Instagram spent the next 3 years trying to perfect their platform so they could overtake other competitors through sheer perfection of their interface and through massive amounts of user volume. However, in 2013 CEO of Snapchat Evan Spiegel announced that snapchatters were sending 350 million snaps a day, while Instagram had a total of 150 million concurrent monthly users at the time. This number scared Instagram, as it was a tangible representation of the extensive interactivity happening on Snapchat as a platform as opposed to Instagram. This caused a whole slew of changes to happen within Facebook that would ultimately change the Instagram platform as a whole. 

In November of 2013, Instagram brought sponsored posts onto their platform. This feature allowed users to advertise their content, similar to YouTube, but for a much lower ad-spend. A user could pay 5 dollars if they simply wanted a larger amount of viewership on their content, and could resubmit a post at any time if they wanted even better analytics later on. This move made it obvious that Instagram was taking the advertising and marketing side of social media very seriously. In 2014 Instagram also added a large amount of editing features to better customize your content. These features included exposure adjustments, color correction, and shadow intensity. By the end of 2014, Instagram had also included a whole suite of analytics tools that would help you to identify and capitalize on audience and demographic targeting, as these insights could tell you whether or not your promotional content was being seen by the right people. 

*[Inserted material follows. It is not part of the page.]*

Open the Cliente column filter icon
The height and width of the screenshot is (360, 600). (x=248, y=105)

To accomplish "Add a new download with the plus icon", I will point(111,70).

By 2015 Instagram took advertising to another level, taking notes from the already well-made Google formula. Instagram further specialized and customized their ad capabilities by trying to convert Instagram viewership into an external client connection for businesses. This was done through the testing of new features, including new ad formats that prompt a user to take an action outside of the application itself. These actions included app installations, email newsletter signups, and storefront retailer site linking. Facebook was now the only platform besides Google that offered such a wide variety of advertising types, naturally this raised a lot of eyebrows in Instagram’s direction from the business and professional communities.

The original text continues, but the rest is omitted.